The COVID-19 Crisis Management Center (CCMC) has reported that, as of June 2021, 465,850 Nepali workers from 60 different countries have returned home. Majority of them have lost their livelihood opportunities and are being compelled to remain with no or limited income.

A recent study by ILO (2020) suggests that most migrant workers are willing to drop their plans to rebound to foreign countries if they could find an employment opportunity back home. Agriculture and domestic works were noted as main employment options for them.

In a bid to help address this issue, UNDP reprogrammed two projects and worked with returnee migrants to pave the way for new opportunities that could help them earn a decent living.

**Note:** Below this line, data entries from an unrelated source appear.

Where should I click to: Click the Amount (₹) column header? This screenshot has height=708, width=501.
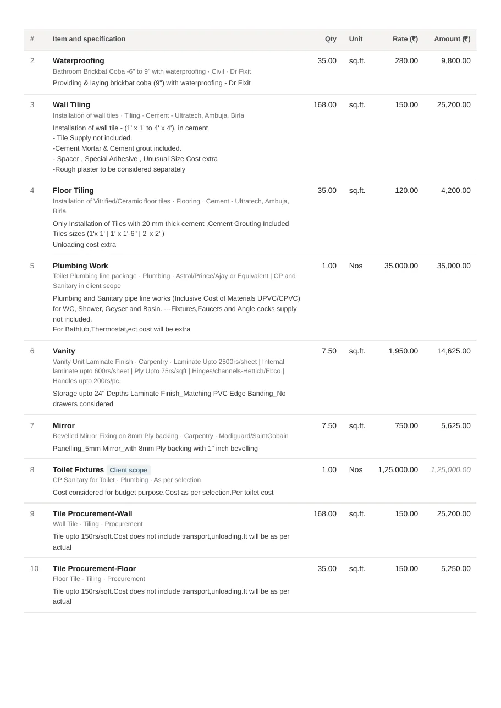coord(452,39)
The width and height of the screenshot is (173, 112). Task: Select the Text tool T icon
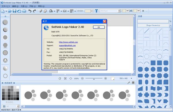pos(96,11)
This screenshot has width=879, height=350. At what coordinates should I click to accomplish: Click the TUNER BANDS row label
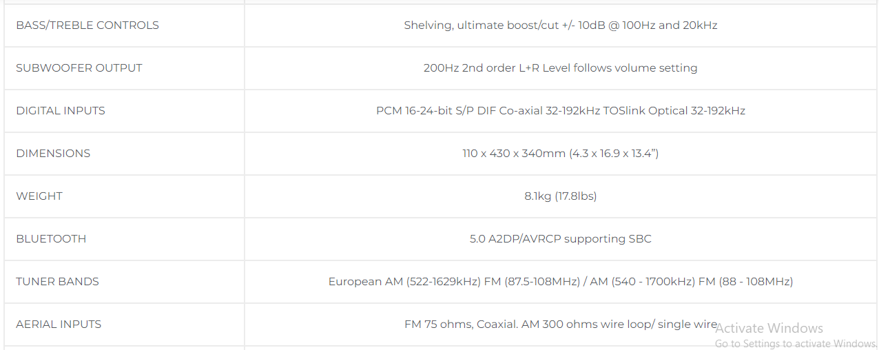tap(58, 282)
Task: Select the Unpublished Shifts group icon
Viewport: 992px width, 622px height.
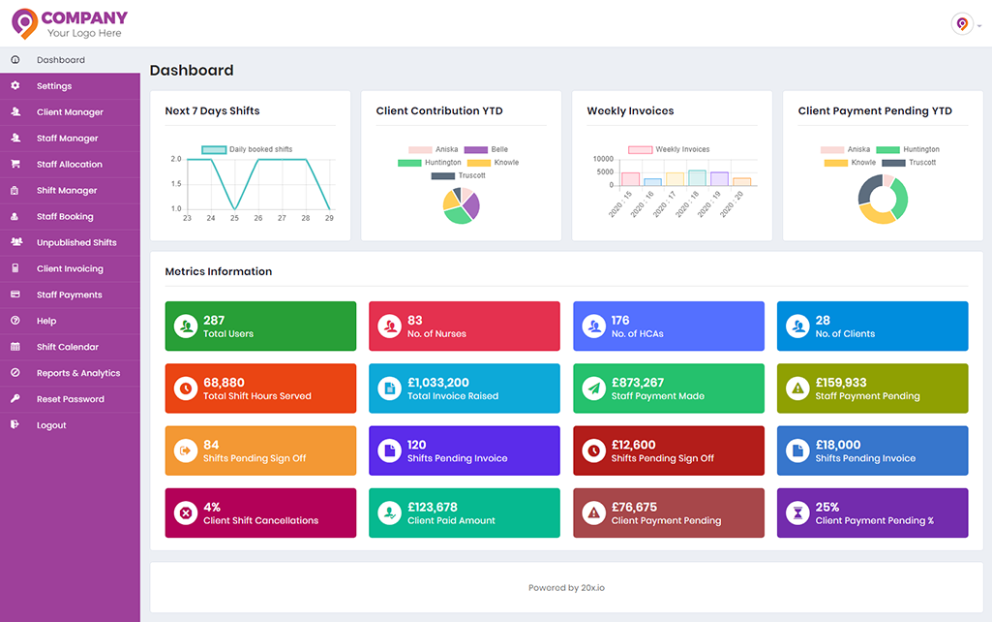Action: 15,242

With the support of local governments, the Value Chain Development of Fruit and Vegetables Project (VCDP), a joint initiatve of Ministry of Agriculture and Livestock Development, Korea International Cooperation Agency (KOICA) and UNDP identified returnee migrants who wished to opt for agri-entrepreneurship as a way of generating income to support themselves and their families. Sharaswati and Dhurba were among them.

The project provided future entrepreneurs a comprehensive support package. A business planning training was imparted to help them decide which commodities to sell and make an investment/return plan. It was then followed by technical training on commercial farming and cultivation under polyhouse.

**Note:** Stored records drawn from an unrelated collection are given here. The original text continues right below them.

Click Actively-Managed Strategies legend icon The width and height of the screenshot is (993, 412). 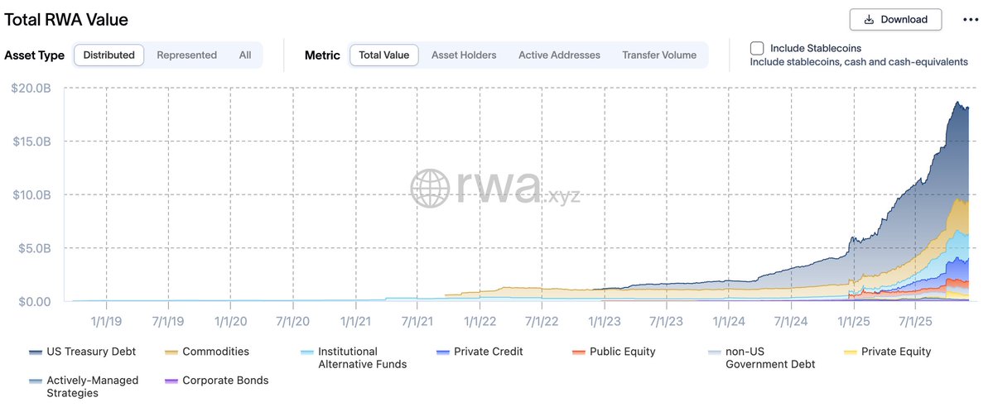pyautogui.click(x=36, y=381)
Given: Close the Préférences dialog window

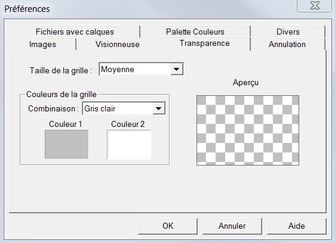Looking at the screenshot, I should (x=315, y=5).
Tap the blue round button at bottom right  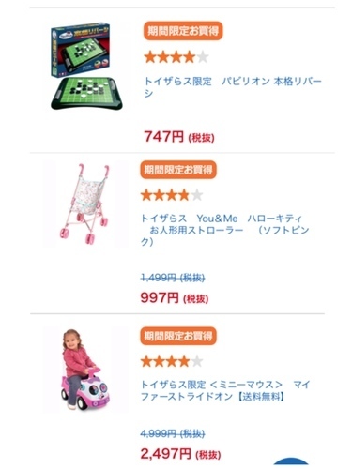[x=291, y=463]
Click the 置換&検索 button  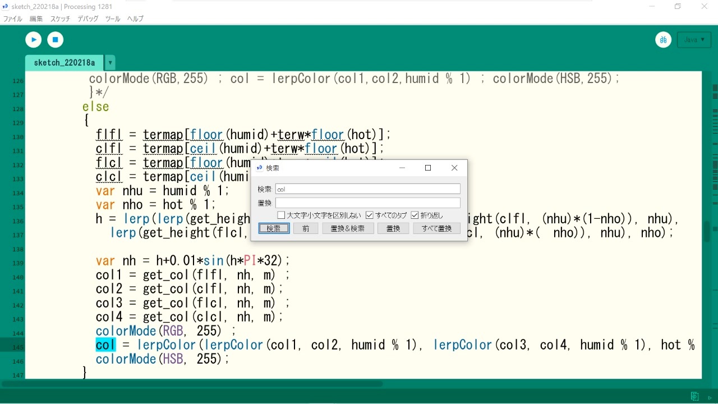[x=348, y=228]
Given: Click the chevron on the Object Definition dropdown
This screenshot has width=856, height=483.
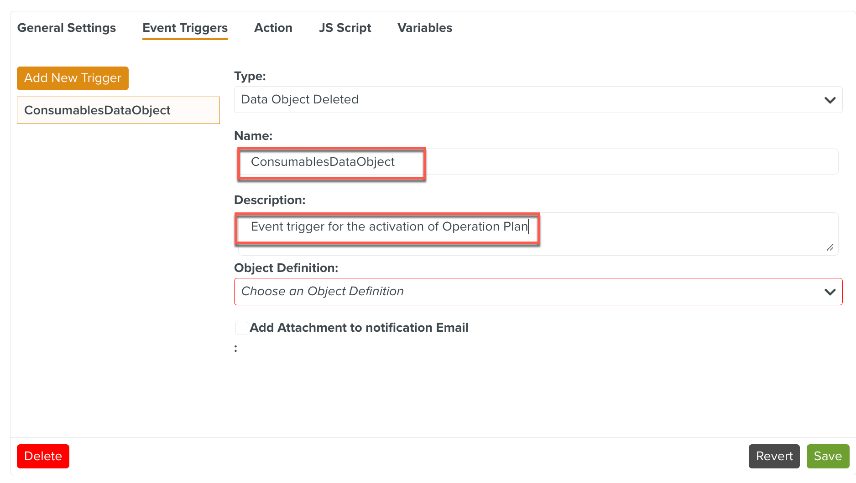Looking at the screenshot, I should click(x=830, y=292).
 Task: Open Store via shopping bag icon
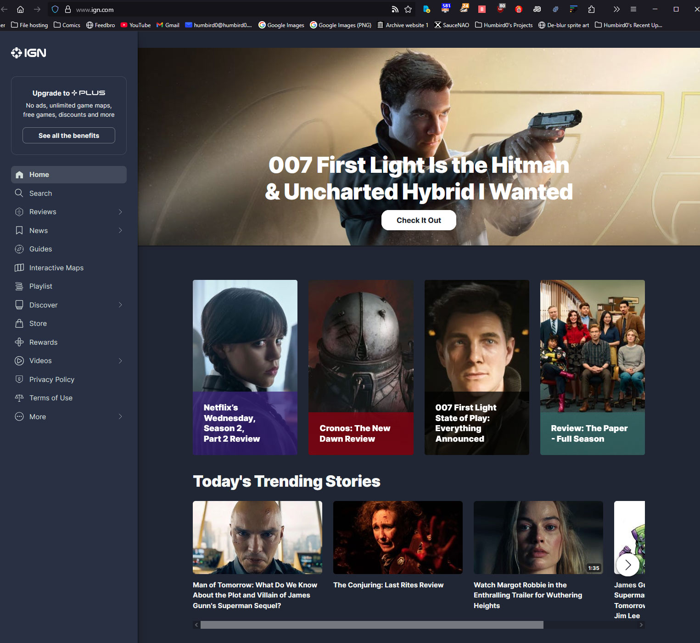pos(19,324)
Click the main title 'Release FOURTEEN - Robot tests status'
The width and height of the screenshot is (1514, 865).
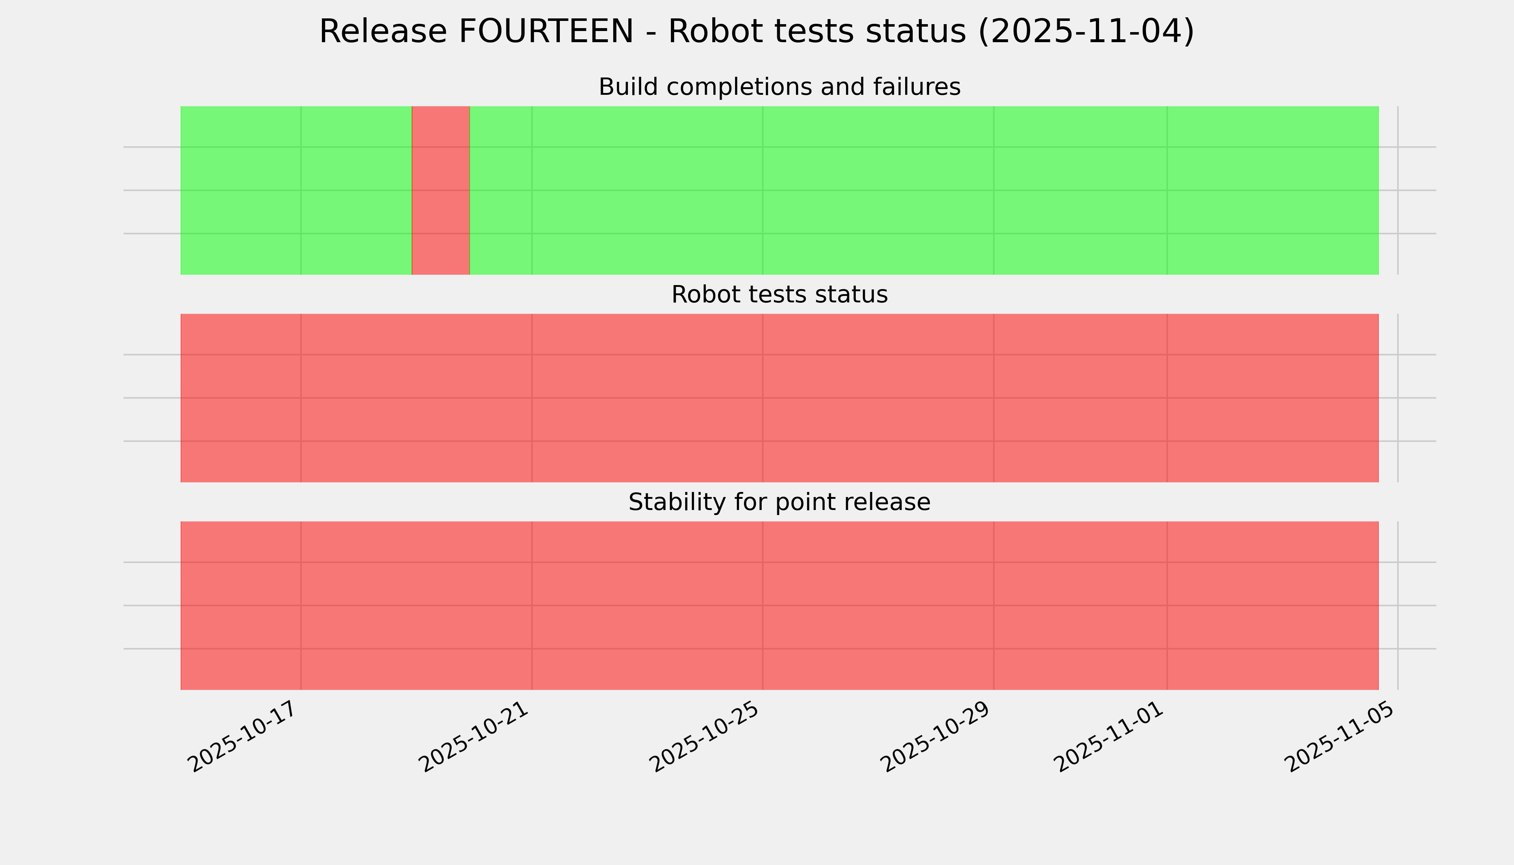756,31
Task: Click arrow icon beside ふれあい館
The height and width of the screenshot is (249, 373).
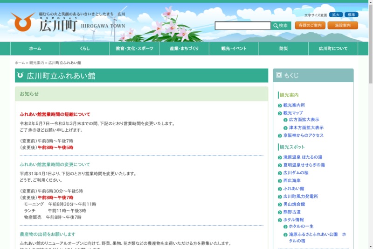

VCDP reviewed each business plan and provided needed in-kind resources such as seed, polyhouse, or mini tillers, accordingly. To date, 16 returnee migrants have successfully produced tomatoes and recorded seasonal revenue stream of anywhere between 12,000-100,000 rupees each.

“I felt I am not alone and people were there to help me. I received 2 polyhouses, 2 plastic drums with pipers for drip irrigation, plastics for mulching, and 1 mini-tiller. It was such a thrilling experience as I managed to produce 1,545kg of tomatoes,” said Saraswati

The difficulties faced by migrant returnees in meeting basic needs is particularly high among those from the impoverished Karnali and Sudurpashcim provinces. Therefore, there was immediate need for job market and skill needs assessment of these provinces.  

Support to Knowledge and Lifelong Learning Skills Programme (SKILLS), another UNDP project, thus supported the federal Ministry of Education, Science and Technology and the Ministry of Social Development of Sudurpaschim province to conduct a first of its kind skill mapping survey. The exercise forecasted that 51,542 skilled human resources will be required in Sudurpaschim Province for the next 3 years: (I) Engineering/construction (15,860), (ii) Agriculture/Forestry/Fisheries (10,306), Tourism and Hospitality (8,218), (iii) Health (5,407), (iv) Secretarial Management (3,962), (v) Handicrafts (2,277), Education/Pedagogy (787), and Others (4,725).

To help meet the demand, SKILLS and National Youth Council joined hands in October 2020 to run a program titled, ”Workplace Based Learning and Earning Program.” It supported 87 migrant returnees of two local levels each in Kalilali and Kanchapur districts of Sudurpaschim Province to engage in self employment opportunities in agriculture and livestock related occupations while using skills, knowledge and experiences they gained aboard to the benefit of their and their communities.  

UNDP’s support is meant to lay the foundation for longer term economic recovery and social cohesion for migrant returnees.

“I am now knowledgeable about commercial farming. Now I have a new dream. A dream that I build an agriculture learning centre in my own village. I want to share what I learnt to many others who stand to benefit from the same,” Dhurba added.